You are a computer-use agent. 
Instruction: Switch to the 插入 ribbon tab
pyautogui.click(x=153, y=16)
...
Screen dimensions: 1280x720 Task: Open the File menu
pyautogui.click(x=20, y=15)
==
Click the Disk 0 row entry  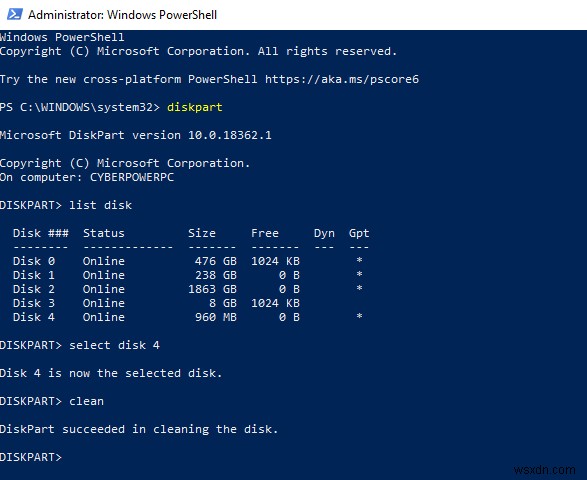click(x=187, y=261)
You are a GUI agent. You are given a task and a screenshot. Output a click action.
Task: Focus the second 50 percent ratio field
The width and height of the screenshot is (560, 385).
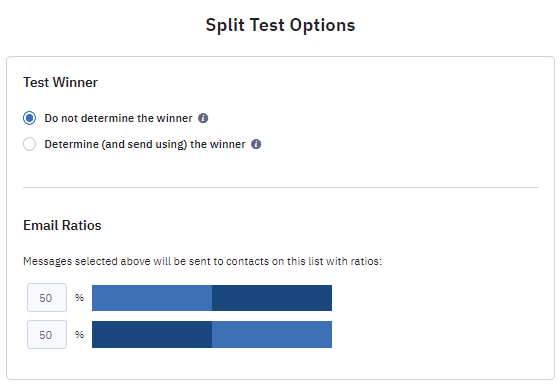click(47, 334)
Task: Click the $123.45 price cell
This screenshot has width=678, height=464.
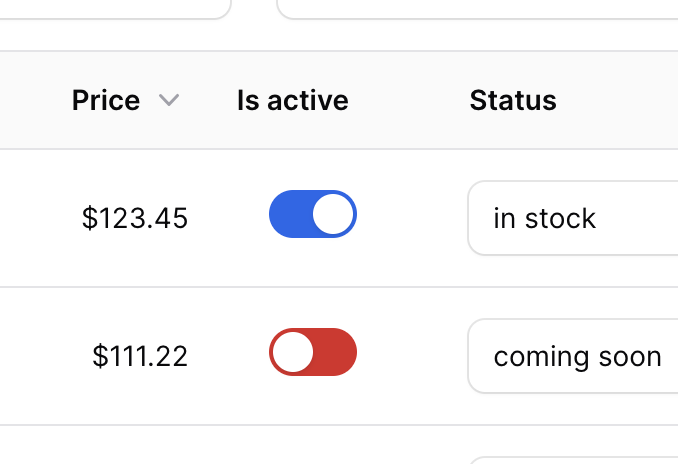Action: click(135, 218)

# Your goal
Copy out everything from the line containing "You are a GUI" down to the line containing "Action: click(135, 218)", with both of those lines included, and leave the pictures out.

# Reply to the task
You are a GUI agent. You are given a task and a screenshot. Output a click action.
Task: Focus the second 50 percent ratio field
The width and height of the screenshot is (560, 385).
click(47, 334)
Task: Click the $123.45 price cell
This screenshot has width=678, height=464.
Action: click(135, 218)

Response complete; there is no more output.